3.) Energy can be used to make mass out of literally nothing other than pure energy itself. The final meaning of E = mc² is arguably the most profound. If you take two billiard balls and smash them together, you get two billiard balls out. If you take a photon and an electron and smash them together, you get a photon and an electron out. If you smash two protons together, you’ll get two protons out. But if you smash two protons together with enough energy, you’ll have a chance to get two protons plus a new matter-antimatter pair of particles out. In other words, you will have created two new massive particles:

• a matter particle, such as an electron, proton, neutron, etc.,
• and an antimatter particle, such as a positron, antiproton, antineutron, etc.,

whose existence can only arise if you put in enough energy to begin with.

This is exactly the mechanism by which particle accelerators, like the LHC at CERN, search for new, unstable, high-energy particles (like the Higgs boson or the top quark) in the first place: by making new particles out of pure energy. The mass that you can create comes from the available energy: m = E/c². (It also means that if your particle has a finite lifetime, then due to Heisenberg’s uncertainty principle, there’s an inherent unknowability to its mass, since ∆Et ~ħ, and therefore there’s a corresponding ∆m that arises from Einstein’s E = mc², too.) When physicists talk about a particle’s width, this inherent mass uncertainty is a primary contributor to why all particles of the same species don’t have exactly the same measured mass.

Interestingly enough, it was the very fact of this mass-energy equivalence that also led Einstein to what many consider his greatest scientific achievement: general relativity. One way to think about this is as follows. Imagine that you have, in your possession, two particles: a particle of matter and a particle of antimatter, each with the same rest mass. If these two particles (or, technically, this particle and antiparticle) meet, there’s a strong chance that they’ll annihilate, and when they do, they’ll produce two photons, each of a specific amount of energy: the energy given by Einstein’s mass-energy equivalence equation, E = mc².

Now, imagine that instead of these particles being initially at rest, you concocted a scenario where both members of this particle/antiparticle pair were moving rapidly, as though they had fallen from high up in outer space, and then annihilated close to the surface of Earth.
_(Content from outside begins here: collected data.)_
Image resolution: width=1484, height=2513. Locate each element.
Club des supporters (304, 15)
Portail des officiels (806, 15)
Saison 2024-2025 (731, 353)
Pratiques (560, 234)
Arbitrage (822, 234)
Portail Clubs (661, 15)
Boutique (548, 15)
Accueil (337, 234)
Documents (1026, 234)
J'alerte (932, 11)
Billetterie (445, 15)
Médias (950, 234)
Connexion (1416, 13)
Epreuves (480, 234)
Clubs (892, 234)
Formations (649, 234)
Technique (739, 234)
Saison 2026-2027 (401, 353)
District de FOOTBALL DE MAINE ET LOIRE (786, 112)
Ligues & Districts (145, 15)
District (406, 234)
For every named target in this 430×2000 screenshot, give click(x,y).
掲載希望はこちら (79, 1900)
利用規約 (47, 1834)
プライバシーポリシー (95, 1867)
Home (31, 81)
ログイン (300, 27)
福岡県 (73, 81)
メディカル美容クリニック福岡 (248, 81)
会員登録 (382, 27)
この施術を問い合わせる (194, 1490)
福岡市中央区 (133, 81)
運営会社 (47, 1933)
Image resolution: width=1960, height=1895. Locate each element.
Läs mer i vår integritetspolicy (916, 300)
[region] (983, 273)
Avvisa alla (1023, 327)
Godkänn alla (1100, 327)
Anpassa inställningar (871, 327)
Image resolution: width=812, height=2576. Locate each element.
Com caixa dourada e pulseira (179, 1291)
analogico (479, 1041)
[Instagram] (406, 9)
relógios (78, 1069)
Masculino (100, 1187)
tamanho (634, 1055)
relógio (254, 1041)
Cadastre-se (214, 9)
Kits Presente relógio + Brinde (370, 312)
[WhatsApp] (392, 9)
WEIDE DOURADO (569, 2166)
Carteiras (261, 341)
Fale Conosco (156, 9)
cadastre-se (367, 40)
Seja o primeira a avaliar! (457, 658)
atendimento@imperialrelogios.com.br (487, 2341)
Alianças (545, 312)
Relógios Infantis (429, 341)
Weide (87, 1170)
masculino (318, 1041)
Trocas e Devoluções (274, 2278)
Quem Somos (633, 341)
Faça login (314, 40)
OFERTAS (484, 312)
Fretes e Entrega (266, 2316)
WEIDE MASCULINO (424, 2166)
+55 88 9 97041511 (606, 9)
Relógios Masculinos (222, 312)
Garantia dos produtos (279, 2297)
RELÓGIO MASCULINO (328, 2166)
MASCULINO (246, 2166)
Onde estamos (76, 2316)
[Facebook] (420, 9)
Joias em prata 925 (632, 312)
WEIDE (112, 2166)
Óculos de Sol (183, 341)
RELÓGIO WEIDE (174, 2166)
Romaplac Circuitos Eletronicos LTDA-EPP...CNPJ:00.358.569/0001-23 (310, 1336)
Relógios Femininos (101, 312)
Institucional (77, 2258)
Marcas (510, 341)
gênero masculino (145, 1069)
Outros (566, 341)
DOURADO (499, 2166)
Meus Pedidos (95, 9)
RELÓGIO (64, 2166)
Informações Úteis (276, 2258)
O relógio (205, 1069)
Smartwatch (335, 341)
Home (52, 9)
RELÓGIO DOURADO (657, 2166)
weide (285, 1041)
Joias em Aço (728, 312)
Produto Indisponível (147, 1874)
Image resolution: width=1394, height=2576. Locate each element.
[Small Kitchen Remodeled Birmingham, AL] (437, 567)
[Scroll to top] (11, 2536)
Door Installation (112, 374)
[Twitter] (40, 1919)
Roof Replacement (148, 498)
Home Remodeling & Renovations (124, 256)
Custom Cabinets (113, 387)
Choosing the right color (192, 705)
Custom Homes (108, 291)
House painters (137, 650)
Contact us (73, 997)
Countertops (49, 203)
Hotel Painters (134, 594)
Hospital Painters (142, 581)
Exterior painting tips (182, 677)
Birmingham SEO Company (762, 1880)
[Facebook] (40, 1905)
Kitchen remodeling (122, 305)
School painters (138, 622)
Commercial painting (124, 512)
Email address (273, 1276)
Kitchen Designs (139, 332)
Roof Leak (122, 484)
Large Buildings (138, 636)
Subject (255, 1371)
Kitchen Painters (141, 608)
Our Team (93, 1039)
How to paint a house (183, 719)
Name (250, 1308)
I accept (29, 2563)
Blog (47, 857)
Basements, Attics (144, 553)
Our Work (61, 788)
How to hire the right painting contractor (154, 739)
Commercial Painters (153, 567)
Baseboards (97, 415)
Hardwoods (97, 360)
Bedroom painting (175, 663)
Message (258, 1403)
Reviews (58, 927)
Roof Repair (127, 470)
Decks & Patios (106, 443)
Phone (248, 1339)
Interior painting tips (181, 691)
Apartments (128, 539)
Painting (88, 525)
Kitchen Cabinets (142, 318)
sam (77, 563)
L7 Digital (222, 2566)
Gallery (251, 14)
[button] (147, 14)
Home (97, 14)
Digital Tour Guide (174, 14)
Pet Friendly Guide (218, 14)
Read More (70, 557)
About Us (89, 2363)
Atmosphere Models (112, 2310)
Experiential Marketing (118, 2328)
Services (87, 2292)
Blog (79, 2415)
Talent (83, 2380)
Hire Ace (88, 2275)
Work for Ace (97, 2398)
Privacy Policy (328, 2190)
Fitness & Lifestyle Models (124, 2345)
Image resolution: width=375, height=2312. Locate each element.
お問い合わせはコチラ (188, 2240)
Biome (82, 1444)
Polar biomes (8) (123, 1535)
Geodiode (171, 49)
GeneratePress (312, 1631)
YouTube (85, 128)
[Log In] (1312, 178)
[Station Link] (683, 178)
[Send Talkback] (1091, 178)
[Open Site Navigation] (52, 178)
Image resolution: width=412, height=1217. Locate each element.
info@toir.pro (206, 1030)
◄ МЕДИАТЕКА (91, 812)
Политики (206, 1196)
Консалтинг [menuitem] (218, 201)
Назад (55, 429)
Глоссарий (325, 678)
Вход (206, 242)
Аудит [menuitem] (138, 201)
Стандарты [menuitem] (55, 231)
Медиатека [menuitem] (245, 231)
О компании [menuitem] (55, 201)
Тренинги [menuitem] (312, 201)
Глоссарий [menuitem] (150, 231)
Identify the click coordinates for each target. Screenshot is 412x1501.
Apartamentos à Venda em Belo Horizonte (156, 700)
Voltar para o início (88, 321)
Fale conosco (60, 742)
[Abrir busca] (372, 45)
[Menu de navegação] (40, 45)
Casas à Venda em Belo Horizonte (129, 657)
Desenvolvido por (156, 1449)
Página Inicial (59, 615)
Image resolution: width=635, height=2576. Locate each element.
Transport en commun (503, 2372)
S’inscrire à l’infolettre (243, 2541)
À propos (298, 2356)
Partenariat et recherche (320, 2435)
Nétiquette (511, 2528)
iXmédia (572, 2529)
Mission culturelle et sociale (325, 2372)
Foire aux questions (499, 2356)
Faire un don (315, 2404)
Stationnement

What type of photons would we then produce?

Would those photons only have the energy, E, that you’d expect from Einstein’s E = mc²? No, that would violate the conservation of energy. Instead, those photons would now have extra energy: not just the E from E = mc², but the additional E from the amount of kinetic energy they gained by falling: via the conversion of gravitational potential energy into kinetic energy, or the energy of their motion.

In order to obey the conservation of energy, we have to understand that a particle’s energy isn’t just the “rest mass” portion of the equation, which is E = mc², but that there’s also all the other types of energy present, including gravitational energy and kinetic energy. For photons, which are massless, the energy of a photon is directly related to its wavelength, and therefore, if a photon “climbs out” of a gravitational field, it will experience gravitational redshift, as its wavelength lengthens as it loses energy. Similarly, if a photon “falls deeper into” a gravitational field, it must gain energy, which means it experiences a gravitational blueshift, which shortens its wavelength.

In Newtonian gravity, there’s no way to account for this effect, but in Einstein’s general relativity, the curvature of space implies that falling into a gravitational field makes you gain energy, whereas climbing out of a gravitational field, conversely, makes you lose energy.

The full and general relationship, then, for any moving object, isn’t just E = mc², which turns out to be only half of the full equation. Instead, the full equation relating energy to mass is E² = m²c p²c², where p is momentum of the particle or object in question. (This even works for massless particles, like photons, which do carry energy through their momentum.) Only by generalizing our conception of reality to include energy, momentum, and gravity can we fully describe the Universe.

When the momentum of any particle (or set of particles) gets set to zero, which can happen for any particle (or antiparticle) with a non-zero rest mass, we then swiftly recover Einstein’s mass-energy-equivalence equation in its original form: E = mc². By starting with fewer particles (and/or antiparticles) with either a great amount of momentum or with a large amount of energy added to (or pumped into) them, we can literally create particle-antiparticle pairs if enough energy is available, where those new particles can have a rest mass (m) up to the amount of available energy (E/c²) needed to create them.

But the start of all of that, of the knowledge of antimatter, of nuclear reactions, of the gravitational behavior of particles without mass, and even of general relativity can all trace back its origin to Einstein’s greatest and most well-known equation, E = mc². The equivalence of mass and energy is truly a triumph of the power and simplicity of fundamental physics. Matter, of all types, has an inherent amount of energy to it. Any particle with mass can be converted, under the right conditions, into energy that can be used for an enormous variety of both constructive and destructive purposes. And finally, energy alone is the only necessary ingredient for the creation of massive objects that did not exist previously.

It was by thinking about problems in this exact fashion that generations of subsequent physicists were able to:

• discover the fundamental particles that compose our Universe,
• to invent both nuclear power and nuclear weapons,
• and to discover the theory of gravity that describes how every object in the Universe interacts.

Remarkably, the key to figuring this equation out lies in a simple thought experiment that is rooted in putting two key assumptions together: that whenever particles interact, both energy and momentum must be conserved. The rest is just an inevitable consequence of the Universe’s laws and rules, which work exactly as Einstein speculated they ought to more than 100 years ago.